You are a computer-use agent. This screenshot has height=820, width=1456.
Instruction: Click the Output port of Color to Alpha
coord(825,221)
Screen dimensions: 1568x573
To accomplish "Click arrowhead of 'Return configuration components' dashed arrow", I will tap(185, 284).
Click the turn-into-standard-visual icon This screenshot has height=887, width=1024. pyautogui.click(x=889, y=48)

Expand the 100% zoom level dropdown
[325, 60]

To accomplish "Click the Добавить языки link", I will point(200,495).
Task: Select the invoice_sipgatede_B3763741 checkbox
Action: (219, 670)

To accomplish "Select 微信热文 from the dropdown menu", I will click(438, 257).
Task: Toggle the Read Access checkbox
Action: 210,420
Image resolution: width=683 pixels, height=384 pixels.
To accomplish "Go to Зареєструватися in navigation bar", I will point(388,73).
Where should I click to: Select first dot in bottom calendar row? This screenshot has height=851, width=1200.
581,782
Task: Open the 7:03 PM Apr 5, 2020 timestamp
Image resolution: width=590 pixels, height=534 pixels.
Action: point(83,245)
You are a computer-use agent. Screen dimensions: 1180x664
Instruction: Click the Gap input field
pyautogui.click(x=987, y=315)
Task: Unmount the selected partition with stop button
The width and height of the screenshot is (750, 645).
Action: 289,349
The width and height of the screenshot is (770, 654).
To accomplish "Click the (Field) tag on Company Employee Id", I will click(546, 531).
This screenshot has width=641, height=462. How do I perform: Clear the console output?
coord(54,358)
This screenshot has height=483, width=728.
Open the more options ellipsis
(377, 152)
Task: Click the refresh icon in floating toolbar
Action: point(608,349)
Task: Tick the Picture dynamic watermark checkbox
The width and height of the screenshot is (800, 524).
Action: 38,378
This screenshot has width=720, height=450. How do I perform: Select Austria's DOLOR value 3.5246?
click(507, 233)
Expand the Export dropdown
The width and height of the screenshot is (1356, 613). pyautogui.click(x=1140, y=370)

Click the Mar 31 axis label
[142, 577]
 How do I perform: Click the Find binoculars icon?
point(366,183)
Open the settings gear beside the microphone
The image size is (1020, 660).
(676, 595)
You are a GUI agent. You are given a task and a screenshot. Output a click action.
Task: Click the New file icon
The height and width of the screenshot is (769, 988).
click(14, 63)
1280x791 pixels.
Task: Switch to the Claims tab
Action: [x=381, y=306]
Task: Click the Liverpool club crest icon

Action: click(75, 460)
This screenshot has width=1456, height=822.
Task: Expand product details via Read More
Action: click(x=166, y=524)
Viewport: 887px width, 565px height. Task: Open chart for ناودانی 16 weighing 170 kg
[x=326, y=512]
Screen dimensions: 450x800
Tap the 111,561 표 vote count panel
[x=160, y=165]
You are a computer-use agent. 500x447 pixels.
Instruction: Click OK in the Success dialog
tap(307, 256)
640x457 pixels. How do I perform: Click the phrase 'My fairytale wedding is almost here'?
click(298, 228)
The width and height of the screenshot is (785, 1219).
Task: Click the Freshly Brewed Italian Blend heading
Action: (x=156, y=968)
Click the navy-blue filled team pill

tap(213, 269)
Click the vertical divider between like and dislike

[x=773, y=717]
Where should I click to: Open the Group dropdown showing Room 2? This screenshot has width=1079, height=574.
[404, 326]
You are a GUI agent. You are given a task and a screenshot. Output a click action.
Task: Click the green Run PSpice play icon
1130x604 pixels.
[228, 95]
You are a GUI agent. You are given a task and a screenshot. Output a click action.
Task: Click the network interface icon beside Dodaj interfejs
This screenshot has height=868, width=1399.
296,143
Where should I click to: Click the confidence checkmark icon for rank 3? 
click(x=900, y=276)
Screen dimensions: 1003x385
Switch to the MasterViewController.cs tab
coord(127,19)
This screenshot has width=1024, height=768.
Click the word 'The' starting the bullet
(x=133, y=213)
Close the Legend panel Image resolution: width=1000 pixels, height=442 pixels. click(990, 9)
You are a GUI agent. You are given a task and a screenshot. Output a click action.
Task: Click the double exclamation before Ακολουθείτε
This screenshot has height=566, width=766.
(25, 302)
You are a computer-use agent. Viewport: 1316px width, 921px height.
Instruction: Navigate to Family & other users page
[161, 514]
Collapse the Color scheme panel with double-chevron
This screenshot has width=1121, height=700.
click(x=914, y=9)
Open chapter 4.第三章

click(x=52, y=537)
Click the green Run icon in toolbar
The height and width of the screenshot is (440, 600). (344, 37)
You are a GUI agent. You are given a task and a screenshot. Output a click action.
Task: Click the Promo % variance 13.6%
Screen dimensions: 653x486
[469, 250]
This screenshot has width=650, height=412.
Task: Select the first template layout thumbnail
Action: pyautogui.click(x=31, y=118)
*-*-*
Every line of the listing above that contains "beside" is to be copied.

= WORKED SOLUTION =
Open the settings gear beside the microphone
Task: Click the network interface icon beside Dodaj interfejs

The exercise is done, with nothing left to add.